Miał ruszyć dalej, kiedy oczy zarejestrowały jakiś ruch. Nerwowo przełknął ślinę. Czyżby dostały się tu węże albo, co gorsza, pająki czy inne jadowite robactwo? Do jego uszu nie dochodził żaden dźwięk. Drgnął, kiedy coś błysnęło pod przeciwległą ścianą. Ostrożnie, rozglądając się na wszystkie strony, zrobił kilka kroków. Kolejny, słabiutki błysk. Jeszcze kilka kroków i znowu… Dotknął masywnej obudowy urządzenia. To dioda, to były błyski zakurzonej, ale wciąż świecącej diody! Chryste, przetrwalniki nadal miały energię! Po raz drugi w tym dniu gorączkowo przeszukiwał zawartość umysłu.

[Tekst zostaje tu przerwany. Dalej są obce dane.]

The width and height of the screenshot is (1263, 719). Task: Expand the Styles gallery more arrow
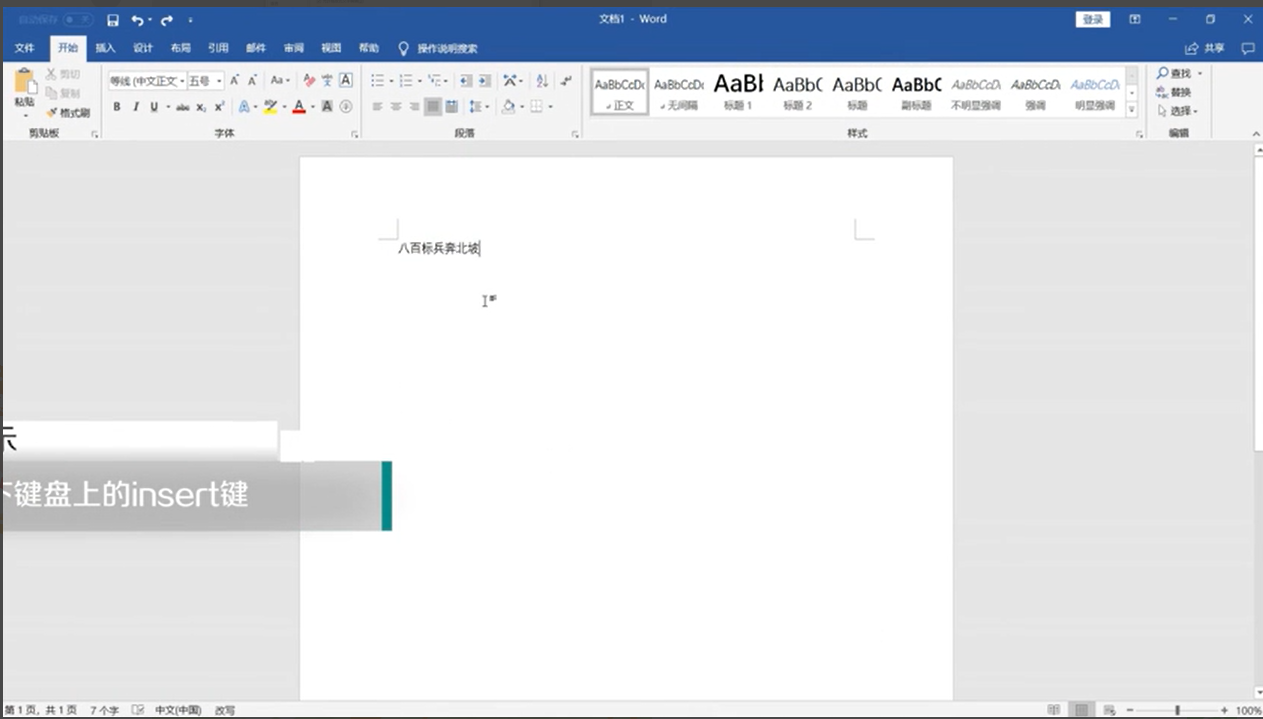click(1132, 111)
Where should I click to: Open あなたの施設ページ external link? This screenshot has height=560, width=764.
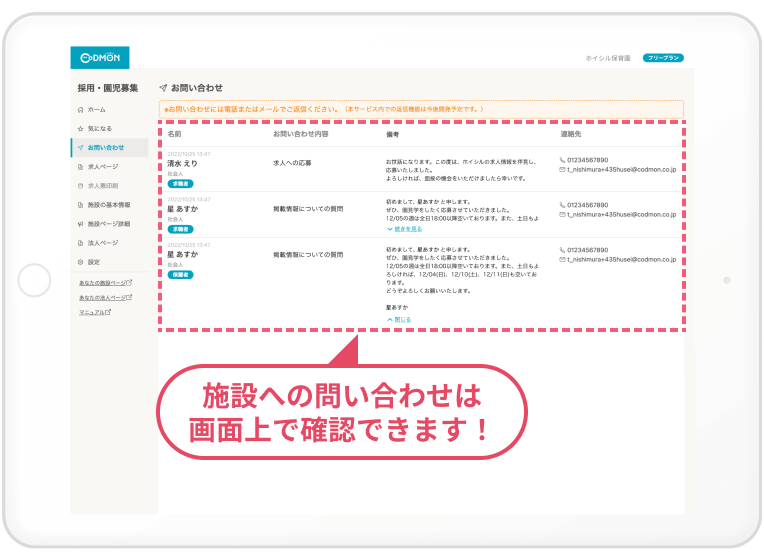tap(105, 284)
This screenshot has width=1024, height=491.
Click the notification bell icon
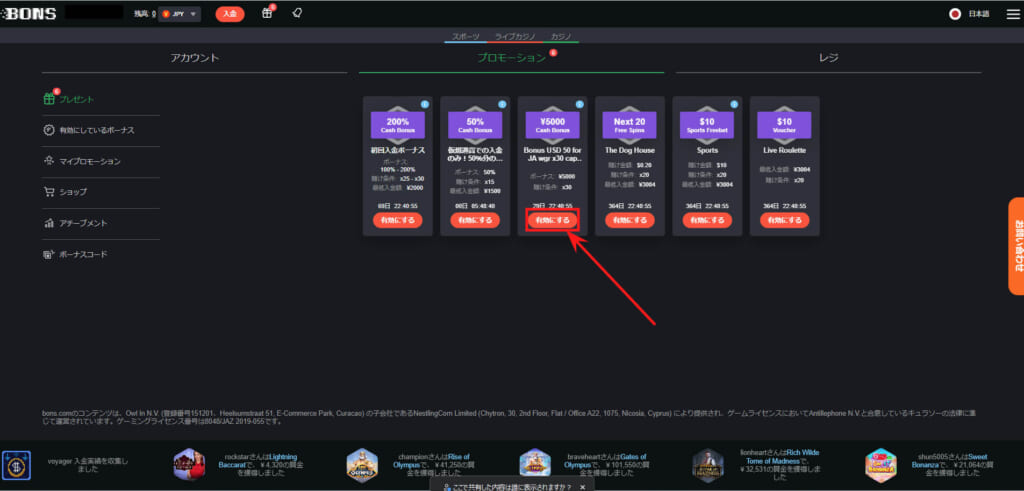(x=297, y=13)
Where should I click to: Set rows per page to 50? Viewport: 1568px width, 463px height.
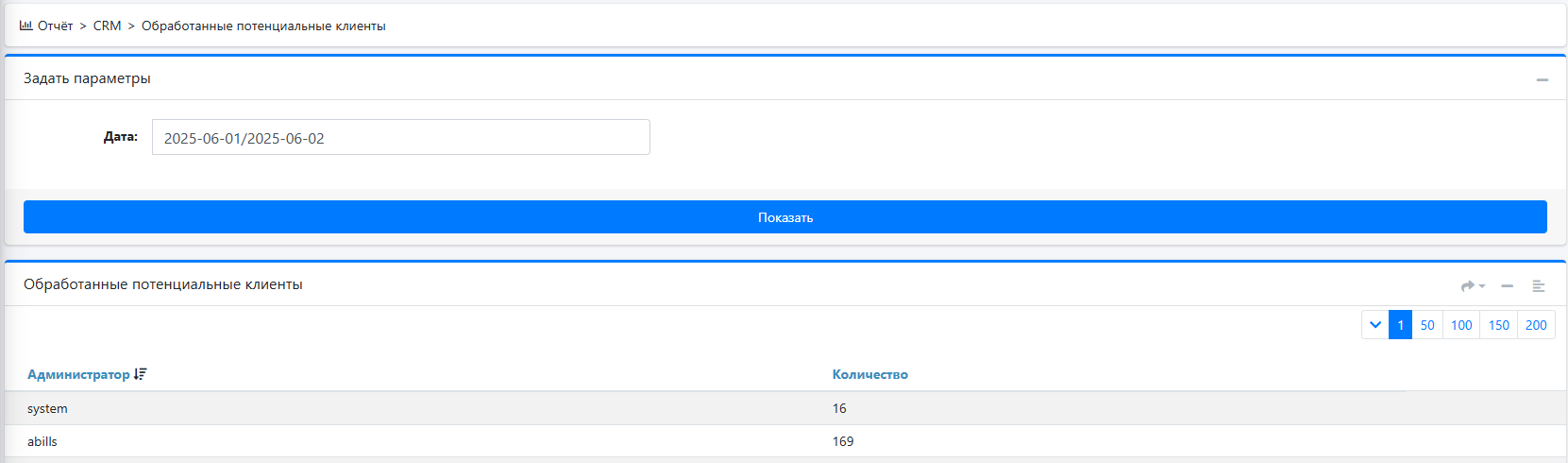coord(1427,325)
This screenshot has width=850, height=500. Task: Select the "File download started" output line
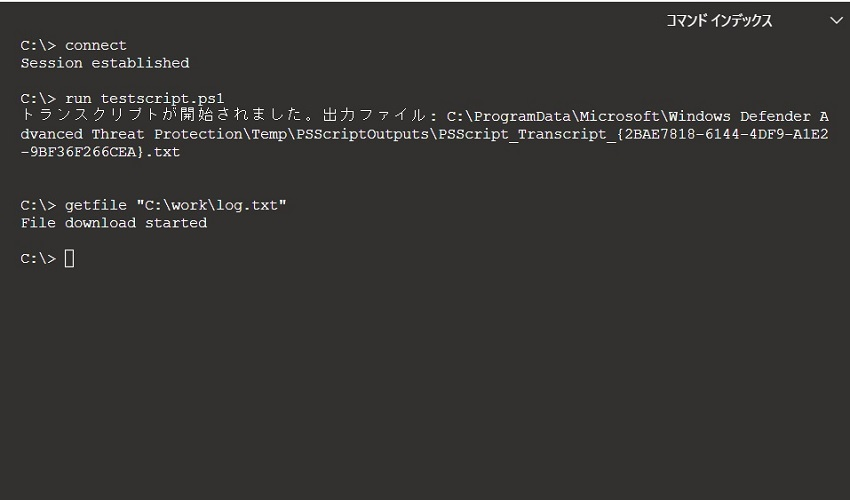click(114, 223)
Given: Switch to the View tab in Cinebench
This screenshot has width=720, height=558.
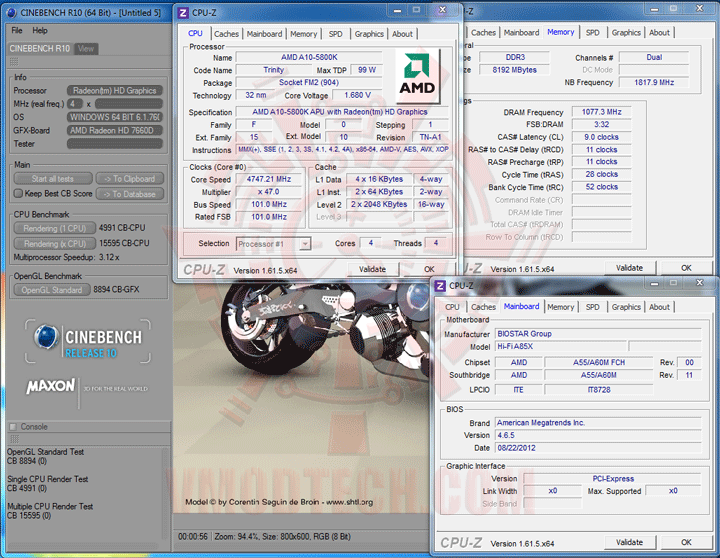Looking at the screenshot, I should (x=86, y=48).
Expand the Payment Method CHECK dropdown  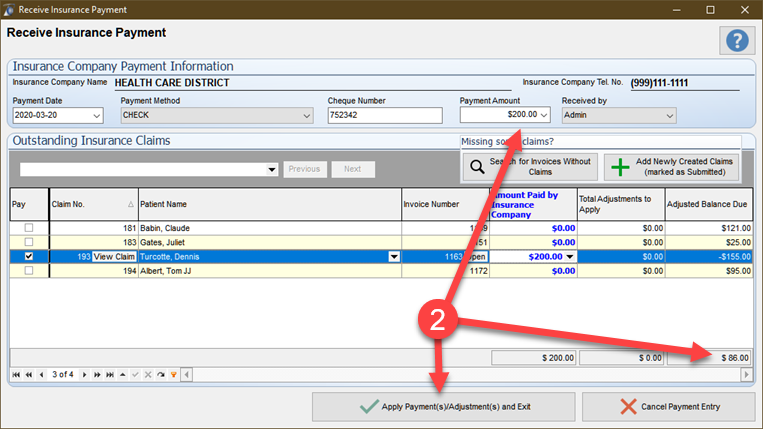(306, 116)
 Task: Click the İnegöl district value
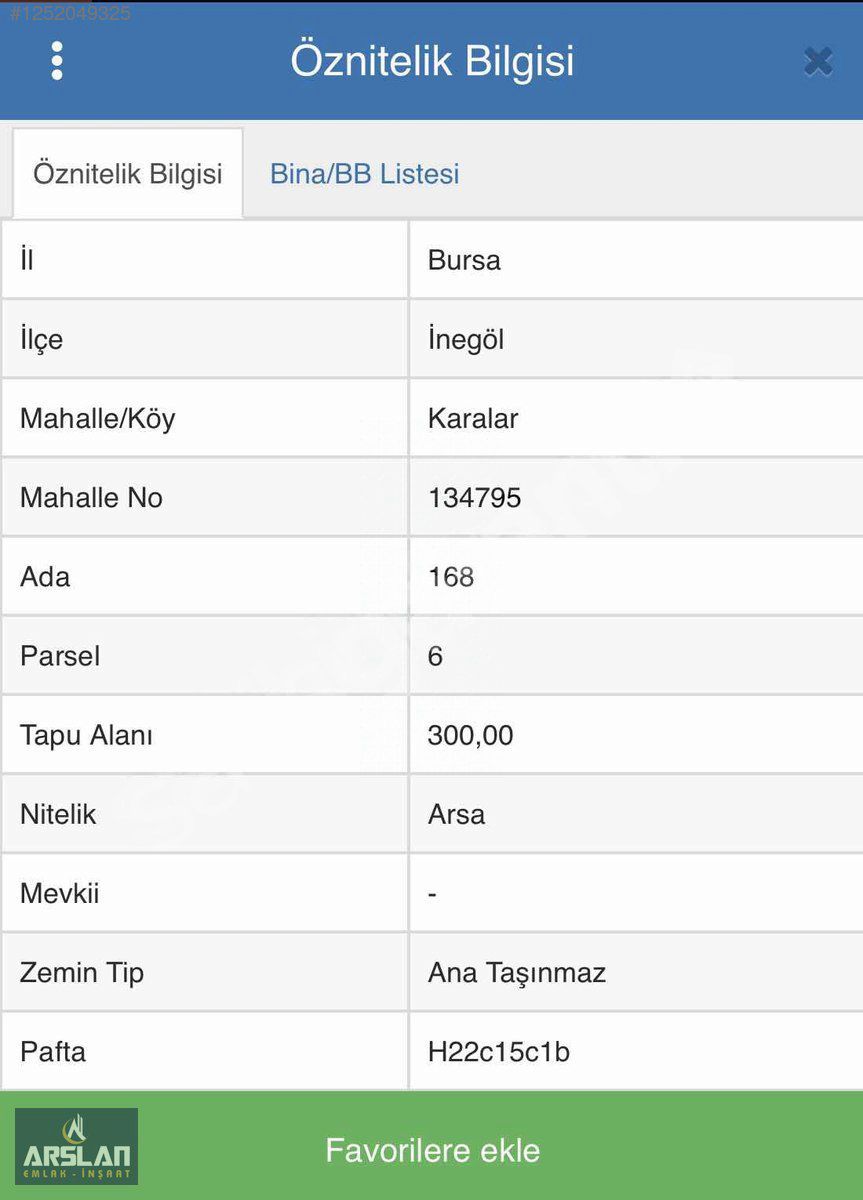pyautogui.click(x=466, y=339)
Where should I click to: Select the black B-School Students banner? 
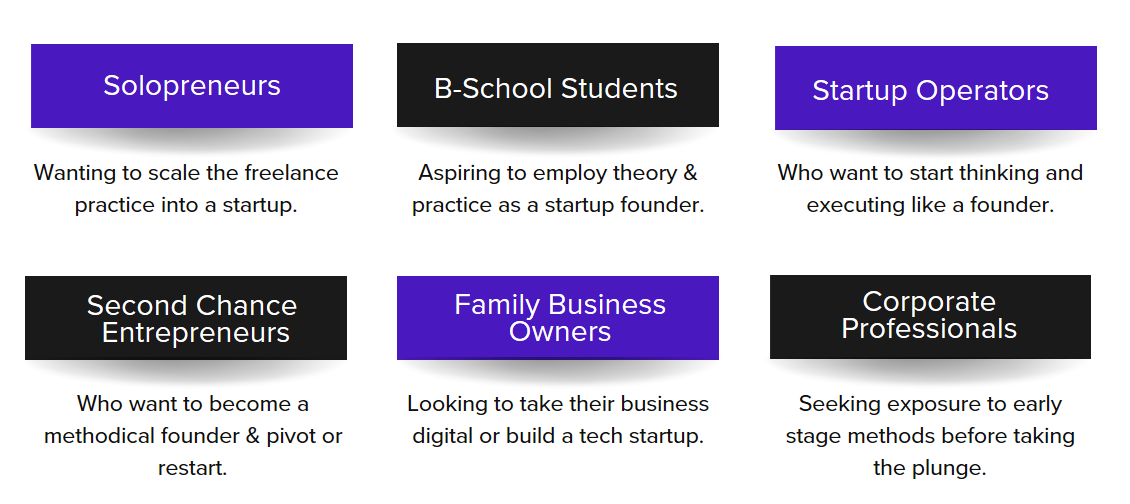(558, 85)
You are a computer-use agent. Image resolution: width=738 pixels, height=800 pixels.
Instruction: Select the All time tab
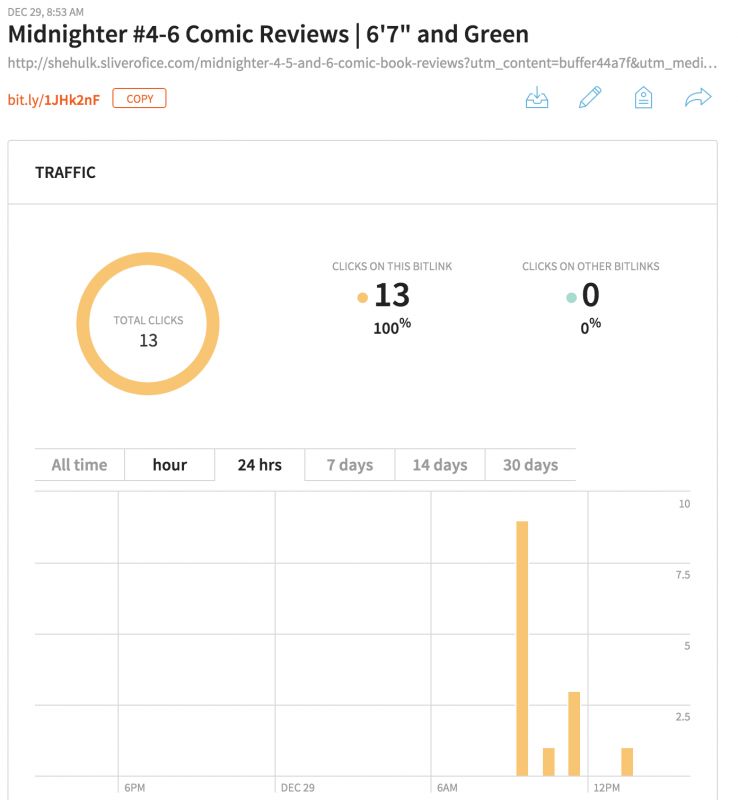pos(78,464)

Nie znalazł nikogo o interesującej go specjalności – zmuszony był wybrać inżyniera elektryka. Szybko włączył jego wzorzec i zaczął sprawdzać połączenia. Urządzenie ze świecącą diodą było, jak się domyślał, jednostką centralną układu podtrzymywania życia. Tuż za nią znajdowały się zespoły niezależnych akumulatorów – charakterystyczny symbol ostrzegający przed radiacją tłumaczył ich żywotność – i łącza ciągnące się do każdej z pięciu trumien. „Cholera” – zaklął, zdejmując obudowę chroniącą wyświetlacz komputera – „ci ludzie umierali całymi latami.” Nie miał pojęcia, czy można coś śnić, będąc w letargu – nie wiedział, czy można przespać własną śmierć.